Give the data back exactly as it stands.

*** Records for processing ***

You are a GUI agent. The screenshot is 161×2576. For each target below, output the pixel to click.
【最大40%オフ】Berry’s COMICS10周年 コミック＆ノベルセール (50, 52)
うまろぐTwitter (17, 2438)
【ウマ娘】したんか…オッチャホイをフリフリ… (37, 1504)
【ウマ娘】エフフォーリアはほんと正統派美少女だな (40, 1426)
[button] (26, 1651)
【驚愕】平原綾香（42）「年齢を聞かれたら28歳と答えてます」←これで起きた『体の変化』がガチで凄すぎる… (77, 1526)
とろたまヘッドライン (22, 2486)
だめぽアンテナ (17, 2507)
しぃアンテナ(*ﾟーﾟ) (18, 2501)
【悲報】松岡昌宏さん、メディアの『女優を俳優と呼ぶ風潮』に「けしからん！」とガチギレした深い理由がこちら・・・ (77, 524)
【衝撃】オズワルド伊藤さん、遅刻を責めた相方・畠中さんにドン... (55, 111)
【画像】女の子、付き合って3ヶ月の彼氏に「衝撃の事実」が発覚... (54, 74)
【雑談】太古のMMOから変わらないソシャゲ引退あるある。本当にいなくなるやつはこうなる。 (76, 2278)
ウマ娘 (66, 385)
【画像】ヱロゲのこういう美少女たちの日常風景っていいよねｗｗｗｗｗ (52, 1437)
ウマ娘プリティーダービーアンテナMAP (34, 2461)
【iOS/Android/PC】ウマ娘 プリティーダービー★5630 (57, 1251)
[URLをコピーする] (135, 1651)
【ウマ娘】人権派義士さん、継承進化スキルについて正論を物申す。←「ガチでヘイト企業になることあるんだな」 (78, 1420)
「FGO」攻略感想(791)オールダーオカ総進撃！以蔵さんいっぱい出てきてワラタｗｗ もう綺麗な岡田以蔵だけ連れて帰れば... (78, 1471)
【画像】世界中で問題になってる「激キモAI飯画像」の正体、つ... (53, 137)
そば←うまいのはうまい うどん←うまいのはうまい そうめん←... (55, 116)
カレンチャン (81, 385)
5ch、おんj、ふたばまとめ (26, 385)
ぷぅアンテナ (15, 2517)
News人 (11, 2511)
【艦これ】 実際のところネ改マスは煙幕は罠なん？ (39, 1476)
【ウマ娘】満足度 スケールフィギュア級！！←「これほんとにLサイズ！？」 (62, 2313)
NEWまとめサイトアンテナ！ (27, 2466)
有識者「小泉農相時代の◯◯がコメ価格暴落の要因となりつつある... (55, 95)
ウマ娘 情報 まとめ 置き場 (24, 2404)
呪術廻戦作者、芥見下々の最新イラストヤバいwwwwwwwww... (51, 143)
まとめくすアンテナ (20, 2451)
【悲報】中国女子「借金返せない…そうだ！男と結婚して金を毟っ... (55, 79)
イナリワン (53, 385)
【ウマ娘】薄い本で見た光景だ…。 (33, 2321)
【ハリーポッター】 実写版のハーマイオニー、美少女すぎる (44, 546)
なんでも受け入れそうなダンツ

***

- **Answer below**:
You are a GUI agent. The screenshot is 161×2576. For each target below, output the pixel to click.
【最大40%オフ】Berry’s COMICS10周年 コミック＆ノベルセール (50, 52)
うまろぐTwitter (17, 2438)
【ウマ娘】したんか…オッチャホイをフリフリ… (37, 1504)
【ウマ娘】エフフォーリアはほんと正統派美少女だな (40, 1426)
[button] (26, 1651)
【驚愕】平原綾香（42）「年齢を聞かれたら28歳と答えてます」←これで起きた『体の変化』がガチで凄すぎる… (77, 1526)
とろたまヘッドライン (22, 2486)
だめぽアンテナ (17, 2507)
しぃアンテナ(*ﾟーﾟ) (18, 2501)
【悲報】松岡昌宏さん、メディアの『女優を俳優と呼ぶ風潮』に「けしからん！」とガチギレした深い理由がこちら・・・ (77, 524)
【衝撃】オズワルド伊藤さん、遅刻を責めた相方・畠中さんにドン... (55, 111)
【画像】女の子、付き合って3ヶ月の彼氏に「衝撃の事実」が発覚... (54, 74)
【雑談】太古のMMOから変わらないソシャゲ引退あるある。本当にいなくなるやつはこうなる。 (76, 2278)
ウマ娘 (66, 385)
【画像】ヱロゲのこういう美少女たちの日常風景っていいよねｗｗｗｗｗ (52, 1437)
ウマ娘プリティーダービーアンテナMAP (34, 2461)
【iOS/Android/PC】ウマ娘 プリティーダービー★5630 (57, 1251)
[URLをコピーする] (135, 1651)
【ウマ娘】人権派義士さん、継承進化スキルについて正論を物申す。←「ガチでヘイト企業になることあるんだな」 (78, 1420)
「FGO」攻略感想(791)オールダーオカ総進撃！以蔵さんいっぱい出てきてワラタｗｗ もう綺麗な岡田以蔵だけ連れて帰れば... (78, 1471)
【画像】世界中で問題になってる「激キモAI飯画像」の正体、つ... (53, 137)
そば←うまいのはうまい うどん←うまいのはうまい そうめん←... (55, 116)
カレンチャン (81, 385)
5ch、おんj、ふたばまとめ (26, 385)
ぷぅアンテナ (15, 2517)
News人 (11, 2511)
【艦これ】 実際のところネ改マスは煙幕は罠なん？ (39, 1476)
【ウマ娘】満足度 スケールフィギュア級！！←「これほんとにLサイズ！？」 (62, 2313)
NEWまとめサイトアンテナ！ (27, 2466)
有識者「小泉農相時代の◯◯がコメ価格暴落の要因となりつつある... (55, 95)
ウマ娘 情報 まとめ 置き場 (24, 2404)
呪術廻戦作者、芥見下々の最新イラストヤバいwwwwwwwww... (51, 143)
まとめくすアンテナ (20, 2451)
【悲報】中国女子「借金返せない…そうだ！男と結婚して金を毟っ... (55, 79)
イナリワン (53, 385)
【ウマ娘】薄い本で見た光景だ…。 (33, 2321)
【ハリーポッター】 実写版のハーマイオニー、美少女すぎる (44, 546)
なんでも受け入れそうなダンツ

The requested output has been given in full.